━━━━━ Records for this exercise

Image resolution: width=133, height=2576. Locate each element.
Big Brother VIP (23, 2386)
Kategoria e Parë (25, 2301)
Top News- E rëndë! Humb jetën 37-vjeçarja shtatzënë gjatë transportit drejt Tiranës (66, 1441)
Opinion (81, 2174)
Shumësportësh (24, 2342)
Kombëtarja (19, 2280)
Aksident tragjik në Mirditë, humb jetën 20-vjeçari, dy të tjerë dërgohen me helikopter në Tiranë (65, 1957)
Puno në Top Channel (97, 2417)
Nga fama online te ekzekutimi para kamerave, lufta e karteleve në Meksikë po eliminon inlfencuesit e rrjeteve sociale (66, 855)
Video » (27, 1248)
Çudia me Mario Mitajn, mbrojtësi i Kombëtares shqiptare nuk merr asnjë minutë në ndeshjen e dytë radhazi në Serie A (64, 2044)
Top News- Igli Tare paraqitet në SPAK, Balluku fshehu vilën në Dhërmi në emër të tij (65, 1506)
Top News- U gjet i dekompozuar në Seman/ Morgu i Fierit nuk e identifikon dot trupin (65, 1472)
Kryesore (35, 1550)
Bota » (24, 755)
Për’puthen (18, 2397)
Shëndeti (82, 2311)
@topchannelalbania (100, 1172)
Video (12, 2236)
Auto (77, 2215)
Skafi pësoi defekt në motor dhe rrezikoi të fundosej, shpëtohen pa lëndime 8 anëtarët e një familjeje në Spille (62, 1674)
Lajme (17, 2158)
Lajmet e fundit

━━━━━━━━━━
━━━━━ Records for this exercise

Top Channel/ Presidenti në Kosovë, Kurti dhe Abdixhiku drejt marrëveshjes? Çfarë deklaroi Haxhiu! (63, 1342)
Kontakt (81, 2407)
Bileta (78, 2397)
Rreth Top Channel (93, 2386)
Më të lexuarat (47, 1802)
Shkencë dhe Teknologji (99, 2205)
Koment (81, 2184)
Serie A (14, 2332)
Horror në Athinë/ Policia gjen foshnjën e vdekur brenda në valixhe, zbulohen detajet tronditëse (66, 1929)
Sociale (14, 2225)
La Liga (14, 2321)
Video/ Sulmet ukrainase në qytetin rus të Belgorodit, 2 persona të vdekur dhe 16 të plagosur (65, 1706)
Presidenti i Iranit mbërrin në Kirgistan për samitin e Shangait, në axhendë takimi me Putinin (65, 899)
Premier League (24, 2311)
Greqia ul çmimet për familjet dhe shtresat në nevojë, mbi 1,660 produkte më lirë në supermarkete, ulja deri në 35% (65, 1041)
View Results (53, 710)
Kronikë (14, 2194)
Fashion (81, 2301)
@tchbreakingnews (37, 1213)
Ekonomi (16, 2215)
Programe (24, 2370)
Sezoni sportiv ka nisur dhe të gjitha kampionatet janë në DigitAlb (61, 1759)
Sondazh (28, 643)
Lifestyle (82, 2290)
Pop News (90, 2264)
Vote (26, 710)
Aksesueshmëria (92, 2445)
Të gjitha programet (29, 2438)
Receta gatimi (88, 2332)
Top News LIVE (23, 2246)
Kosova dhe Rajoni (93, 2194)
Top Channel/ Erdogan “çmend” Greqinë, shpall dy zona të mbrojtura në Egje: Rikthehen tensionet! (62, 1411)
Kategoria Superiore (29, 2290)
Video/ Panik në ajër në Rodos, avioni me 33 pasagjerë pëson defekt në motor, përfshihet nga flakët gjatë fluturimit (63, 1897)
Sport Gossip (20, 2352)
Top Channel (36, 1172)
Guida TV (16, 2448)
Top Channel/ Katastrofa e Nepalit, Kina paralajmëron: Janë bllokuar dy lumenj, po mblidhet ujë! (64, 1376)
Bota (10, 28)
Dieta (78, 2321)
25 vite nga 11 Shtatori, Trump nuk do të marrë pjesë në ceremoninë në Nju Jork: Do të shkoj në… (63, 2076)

━━━━━━━━━━

Out of the entries, report each line that contains the word "gjatë".

▶ Answer box:
Top News- E rëndë! Humb jetën 37-vjeçarja shtatzënë gjatë transportit drejt Tiranës (66, 1441)
Video/ Panik në ajër në Rodos, avioni me 33 pasagjerë pëson defekt në motor, përfshihet nga flakët gjatë fluturimit (63, 1897)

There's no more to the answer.